#### 제공 자료
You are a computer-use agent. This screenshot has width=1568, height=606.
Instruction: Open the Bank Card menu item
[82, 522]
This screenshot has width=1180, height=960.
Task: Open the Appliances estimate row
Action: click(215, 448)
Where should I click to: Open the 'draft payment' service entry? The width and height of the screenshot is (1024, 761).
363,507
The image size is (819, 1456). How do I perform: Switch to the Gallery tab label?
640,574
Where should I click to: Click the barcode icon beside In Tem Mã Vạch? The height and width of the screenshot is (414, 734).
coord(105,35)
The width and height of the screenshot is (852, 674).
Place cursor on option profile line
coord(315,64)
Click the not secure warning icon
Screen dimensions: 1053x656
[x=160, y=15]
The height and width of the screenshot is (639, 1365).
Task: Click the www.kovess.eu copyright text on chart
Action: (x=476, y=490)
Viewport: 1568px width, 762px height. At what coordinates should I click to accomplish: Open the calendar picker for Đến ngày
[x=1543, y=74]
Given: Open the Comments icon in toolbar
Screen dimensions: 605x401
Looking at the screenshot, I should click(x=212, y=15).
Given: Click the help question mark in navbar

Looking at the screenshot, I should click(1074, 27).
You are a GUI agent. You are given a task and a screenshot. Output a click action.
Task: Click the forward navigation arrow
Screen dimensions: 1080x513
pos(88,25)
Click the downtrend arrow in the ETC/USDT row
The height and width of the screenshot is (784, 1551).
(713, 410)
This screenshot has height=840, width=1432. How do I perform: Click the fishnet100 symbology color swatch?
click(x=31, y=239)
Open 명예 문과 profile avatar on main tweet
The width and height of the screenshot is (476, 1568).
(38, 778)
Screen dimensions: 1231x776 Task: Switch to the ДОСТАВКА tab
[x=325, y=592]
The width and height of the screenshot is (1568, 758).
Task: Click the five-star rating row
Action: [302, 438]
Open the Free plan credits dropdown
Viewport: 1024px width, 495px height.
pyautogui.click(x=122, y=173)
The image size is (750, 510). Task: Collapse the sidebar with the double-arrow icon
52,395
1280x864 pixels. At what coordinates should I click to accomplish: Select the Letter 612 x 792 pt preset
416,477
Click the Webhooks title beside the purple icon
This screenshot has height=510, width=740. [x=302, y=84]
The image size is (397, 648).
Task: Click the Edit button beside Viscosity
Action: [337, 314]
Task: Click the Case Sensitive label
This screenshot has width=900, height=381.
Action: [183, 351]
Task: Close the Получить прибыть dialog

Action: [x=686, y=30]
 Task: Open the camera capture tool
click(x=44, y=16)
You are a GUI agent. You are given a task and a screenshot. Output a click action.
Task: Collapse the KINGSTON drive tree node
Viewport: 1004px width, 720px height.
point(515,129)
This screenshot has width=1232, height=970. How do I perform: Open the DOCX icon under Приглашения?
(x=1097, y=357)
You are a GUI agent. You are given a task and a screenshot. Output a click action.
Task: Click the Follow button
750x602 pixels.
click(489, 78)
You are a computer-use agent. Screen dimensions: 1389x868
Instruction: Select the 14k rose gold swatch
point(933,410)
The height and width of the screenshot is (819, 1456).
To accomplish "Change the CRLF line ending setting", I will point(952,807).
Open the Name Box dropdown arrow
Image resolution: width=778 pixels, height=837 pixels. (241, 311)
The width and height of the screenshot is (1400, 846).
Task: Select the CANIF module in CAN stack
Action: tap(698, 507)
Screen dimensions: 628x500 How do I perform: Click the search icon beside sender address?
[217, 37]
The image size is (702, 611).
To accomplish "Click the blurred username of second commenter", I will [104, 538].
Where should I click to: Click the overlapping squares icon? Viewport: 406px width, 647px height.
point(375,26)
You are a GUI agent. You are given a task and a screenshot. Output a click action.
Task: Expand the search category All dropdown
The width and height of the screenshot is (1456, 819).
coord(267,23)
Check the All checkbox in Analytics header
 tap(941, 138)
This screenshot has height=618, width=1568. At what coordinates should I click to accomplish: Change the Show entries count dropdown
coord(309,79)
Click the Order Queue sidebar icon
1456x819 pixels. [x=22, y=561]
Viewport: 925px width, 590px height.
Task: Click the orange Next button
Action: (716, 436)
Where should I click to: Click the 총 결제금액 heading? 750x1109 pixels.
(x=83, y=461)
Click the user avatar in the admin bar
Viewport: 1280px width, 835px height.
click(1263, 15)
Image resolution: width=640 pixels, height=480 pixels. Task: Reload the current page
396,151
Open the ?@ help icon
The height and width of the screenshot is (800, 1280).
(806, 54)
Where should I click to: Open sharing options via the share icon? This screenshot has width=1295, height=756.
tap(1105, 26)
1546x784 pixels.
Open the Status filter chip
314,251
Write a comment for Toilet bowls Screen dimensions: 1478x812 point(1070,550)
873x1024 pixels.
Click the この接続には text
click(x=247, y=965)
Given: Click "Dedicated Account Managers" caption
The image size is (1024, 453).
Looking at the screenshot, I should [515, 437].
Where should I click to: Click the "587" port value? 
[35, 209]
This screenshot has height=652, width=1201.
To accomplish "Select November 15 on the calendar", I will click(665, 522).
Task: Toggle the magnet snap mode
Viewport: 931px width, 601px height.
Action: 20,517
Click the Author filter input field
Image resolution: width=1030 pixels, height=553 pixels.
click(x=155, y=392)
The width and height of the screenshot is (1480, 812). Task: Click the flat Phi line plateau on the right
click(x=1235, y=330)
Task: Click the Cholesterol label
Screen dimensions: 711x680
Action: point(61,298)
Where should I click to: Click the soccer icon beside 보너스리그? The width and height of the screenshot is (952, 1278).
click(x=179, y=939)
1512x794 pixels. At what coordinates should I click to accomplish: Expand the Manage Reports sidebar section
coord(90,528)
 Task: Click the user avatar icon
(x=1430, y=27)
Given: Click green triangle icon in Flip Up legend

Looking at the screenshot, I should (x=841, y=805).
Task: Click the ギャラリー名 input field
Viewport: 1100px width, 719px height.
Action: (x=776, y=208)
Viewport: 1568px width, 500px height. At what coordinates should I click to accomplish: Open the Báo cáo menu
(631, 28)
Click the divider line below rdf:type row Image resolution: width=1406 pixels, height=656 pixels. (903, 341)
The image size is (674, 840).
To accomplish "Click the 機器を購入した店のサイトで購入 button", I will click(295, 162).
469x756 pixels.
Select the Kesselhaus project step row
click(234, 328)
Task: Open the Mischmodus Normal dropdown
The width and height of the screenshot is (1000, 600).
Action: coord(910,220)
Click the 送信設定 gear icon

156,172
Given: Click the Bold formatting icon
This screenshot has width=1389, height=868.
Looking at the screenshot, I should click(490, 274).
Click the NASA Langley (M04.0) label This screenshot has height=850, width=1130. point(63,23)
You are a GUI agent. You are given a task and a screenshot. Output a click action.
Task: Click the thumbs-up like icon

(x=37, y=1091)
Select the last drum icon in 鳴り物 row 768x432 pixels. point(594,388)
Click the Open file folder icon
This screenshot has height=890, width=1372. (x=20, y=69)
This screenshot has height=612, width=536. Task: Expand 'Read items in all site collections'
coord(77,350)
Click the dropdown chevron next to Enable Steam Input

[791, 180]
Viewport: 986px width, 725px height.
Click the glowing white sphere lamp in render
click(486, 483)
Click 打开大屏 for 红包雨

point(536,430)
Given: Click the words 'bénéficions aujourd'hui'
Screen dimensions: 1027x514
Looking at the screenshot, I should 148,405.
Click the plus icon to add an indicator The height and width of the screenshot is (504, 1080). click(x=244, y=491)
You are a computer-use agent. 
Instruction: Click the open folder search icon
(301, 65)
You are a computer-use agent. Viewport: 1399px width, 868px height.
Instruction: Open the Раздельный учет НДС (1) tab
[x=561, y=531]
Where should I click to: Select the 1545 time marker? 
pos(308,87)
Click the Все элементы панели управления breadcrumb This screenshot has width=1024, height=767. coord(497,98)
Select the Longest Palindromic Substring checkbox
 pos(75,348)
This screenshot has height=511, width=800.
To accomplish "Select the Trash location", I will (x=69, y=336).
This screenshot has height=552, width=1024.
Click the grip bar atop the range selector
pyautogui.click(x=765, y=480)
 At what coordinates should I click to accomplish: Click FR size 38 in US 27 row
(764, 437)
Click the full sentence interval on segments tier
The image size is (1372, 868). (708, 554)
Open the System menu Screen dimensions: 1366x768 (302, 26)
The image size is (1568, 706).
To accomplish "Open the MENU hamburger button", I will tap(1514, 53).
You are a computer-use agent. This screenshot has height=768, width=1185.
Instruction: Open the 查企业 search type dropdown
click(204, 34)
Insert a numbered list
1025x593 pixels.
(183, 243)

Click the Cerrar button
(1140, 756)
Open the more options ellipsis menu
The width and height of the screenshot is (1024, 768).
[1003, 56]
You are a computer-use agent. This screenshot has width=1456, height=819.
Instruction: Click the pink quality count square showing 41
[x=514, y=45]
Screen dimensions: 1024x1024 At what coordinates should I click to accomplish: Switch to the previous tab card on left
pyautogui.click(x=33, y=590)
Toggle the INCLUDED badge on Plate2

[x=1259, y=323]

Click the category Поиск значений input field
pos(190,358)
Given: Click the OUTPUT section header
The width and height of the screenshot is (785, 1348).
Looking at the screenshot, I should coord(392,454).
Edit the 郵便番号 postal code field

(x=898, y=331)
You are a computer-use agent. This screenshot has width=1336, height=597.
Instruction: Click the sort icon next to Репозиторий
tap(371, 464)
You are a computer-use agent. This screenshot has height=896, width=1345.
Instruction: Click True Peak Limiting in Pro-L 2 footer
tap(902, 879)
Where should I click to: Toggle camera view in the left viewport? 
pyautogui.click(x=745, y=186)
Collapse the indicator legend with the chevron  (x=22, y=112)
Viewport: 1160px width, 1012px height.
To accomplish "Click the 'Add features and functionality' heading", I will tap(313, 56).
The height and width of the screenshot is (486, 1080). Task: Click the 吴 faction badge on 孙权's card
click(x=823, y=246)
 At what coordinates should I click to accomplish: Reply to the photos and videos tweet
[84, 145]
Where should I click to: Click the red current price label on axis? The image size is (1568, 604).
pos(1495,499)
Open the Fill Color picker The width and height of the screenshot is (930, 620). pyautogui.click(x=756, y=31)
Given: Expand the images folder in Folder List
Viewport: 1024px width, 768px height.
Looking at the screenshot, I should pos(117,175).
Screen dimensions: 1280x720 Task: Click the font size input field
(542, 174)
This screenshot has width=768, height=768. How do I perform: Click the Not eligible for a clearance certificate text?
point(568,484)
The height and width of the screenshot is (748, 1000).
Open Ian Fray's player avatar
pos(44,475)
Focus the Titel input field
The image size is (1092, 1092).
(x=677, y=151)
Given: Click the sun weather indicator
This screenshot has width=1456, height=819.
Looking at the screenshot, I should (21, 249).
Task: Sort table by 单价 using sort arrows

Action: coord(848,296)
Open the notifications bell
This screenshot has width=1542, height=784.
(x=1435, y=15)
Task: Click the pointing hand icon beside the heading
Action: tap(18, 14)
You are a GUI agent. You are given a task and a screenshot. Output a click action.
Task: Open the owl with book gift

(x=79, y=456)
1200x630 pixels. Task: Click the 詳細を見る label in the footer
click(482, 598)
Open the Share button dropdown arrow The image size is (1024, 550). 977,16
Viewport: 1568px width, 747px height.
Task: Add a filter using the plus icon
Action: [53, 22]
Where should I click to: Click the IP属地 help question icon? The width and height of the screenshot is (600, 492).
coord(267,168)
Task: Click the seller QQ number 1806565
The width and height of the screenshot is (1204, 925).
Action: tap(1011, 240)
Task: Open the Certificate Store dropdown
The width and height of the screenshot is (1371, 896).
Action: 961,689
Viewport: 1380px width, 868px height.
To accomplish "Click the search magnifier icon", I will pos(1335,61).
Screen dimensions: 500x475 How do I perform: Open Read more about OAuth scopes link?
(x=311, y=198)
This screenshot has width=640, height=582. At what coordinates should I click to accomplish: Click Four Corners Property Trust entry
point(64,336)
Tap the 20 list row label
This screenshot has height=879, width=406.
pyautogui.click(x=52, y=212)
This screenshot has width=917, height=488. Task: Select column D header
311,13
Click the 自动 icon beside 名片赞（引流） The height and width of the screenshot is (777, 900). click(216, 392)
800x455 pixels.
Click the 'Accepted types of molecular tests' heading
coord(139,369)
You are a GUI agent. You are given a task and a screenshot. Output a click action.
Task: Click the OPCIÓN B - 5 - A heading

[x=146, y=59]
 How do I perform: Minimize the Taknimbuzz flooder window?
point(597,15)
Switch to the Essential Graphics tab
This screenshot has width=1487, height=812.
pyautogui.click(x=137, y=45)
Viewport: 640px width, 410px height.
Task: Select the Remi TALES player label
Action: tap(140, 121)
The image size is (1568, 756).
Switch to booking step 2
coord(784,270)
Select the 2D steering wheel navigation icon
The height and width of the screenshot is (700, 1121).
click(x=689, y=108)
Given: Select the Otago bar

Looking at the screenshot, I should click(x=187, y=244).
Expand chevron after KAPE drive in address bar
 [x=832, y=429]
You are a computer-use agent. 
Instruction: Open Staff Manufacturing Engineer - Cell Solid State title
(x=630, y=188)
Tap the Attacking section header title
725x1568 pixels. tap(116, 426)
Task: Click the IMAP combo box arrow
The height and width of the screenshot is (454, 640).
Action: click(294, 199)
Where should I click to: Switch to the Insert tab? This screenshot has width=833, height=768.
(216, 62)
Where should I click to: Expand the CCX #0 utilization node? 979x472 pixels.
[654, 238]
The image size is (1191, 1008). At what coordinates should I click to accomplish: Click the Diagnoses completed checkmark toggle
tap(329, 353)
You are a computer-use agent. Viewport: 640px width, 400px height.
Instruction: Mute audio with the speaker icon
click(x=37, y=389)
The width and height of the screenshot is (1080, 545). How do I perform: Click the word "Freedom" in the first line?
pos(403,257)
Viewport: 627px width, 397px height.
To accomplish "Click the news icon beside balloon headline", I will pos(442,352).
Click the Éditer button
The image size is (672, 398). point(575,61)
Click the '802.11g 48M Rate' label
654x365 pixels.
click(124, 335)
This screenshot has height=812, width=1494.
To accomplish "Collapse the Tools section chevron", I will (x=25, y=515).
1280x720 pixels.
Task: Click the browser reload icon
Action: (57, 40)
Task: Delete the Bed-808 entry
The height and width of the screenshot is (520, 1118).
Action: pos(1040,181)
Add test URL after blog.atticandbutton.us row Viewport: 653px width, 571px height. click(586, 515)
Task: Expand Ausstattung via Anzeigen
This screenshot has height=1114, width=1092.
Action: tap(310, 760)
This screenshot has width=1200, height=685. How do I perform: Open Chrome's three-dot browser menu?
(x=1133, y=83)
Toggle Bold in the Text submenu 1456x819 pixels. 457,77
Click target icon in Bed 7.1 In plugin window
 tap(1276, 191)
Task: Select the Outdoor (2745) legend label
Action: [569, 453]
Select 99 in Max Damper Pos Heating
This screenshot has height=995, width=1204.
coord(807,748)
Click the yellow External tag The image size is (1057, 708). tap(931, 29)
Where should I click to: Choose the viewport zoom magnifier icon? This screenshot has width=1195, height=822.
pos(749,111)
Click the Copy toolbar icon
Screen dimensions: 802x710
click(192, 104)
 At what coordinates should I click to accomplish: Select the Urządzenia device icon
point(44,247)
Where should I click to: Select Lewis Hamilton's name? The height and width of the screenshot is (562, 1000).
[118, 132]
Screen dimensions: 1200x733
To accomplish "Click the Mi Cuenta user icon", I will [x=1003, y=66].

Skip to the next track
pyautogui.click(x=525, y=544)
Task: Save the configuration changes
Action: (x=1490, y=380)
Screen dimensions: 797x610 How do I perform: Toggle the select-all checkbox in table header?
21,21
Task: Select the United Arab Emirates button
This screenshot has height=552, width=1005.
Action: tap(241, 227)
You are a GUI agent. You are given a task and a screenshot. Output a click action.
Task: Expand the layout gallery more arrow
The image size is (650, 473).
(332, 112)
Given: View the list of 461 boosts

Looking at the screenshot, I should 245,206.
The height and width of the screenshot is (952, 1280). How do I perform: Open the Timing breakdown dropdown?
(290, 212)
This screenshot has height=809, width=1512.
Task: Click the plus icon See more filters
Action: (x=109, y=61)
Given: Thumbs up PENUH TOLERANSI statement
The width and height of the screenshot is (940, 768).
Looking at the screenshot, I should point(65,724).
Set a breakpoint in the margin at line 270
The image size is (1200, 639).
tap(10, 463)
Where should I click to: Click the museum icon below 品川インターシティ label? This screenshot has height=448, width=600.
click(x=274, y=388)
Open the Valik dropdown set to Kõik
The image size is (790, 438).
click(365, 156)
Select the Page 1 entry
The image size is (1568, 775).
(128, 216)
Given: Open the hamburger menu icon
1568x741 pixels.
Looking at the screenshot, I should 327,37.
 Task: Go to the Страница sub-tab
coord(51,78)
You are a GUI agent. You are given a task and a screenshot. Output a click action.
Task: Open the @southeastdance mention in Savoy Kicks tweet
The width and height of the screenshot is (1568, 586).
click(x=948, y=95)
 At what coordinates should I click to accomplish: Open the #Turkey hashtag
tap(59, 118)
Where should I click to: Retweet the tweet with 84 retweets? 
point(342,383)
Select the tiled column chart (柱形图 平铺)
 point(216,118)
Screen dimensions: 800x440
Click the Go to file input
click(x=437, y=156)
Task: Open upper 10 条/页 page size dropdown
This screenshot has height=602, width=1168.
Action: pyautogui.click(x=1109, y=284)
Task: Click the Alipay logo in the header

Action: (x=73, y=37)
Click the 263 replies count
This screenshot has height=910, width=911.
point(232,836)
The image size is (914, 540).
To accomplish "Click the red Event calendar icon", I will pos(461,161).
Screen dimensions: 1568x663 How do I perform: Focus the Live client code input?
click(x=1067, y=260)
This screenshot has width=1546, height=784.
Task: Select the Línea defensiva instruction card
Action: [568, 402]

#### 요구 사항
"The image size is (914, 540)." 문구가 들어 있는 줄부터 "I will pos(461,161)." 문구가 들어 있는 줄까지(양 끝 포함)를 다시 쓰되, "red" 자리에 "blue" 표기를 넣어 바꾸고 나머지는 그대로 두시오.

#### 풀이 답안
The image size is (914, 540).
To accomplish "Click the blue Event calendar icon", I will pos(461,161).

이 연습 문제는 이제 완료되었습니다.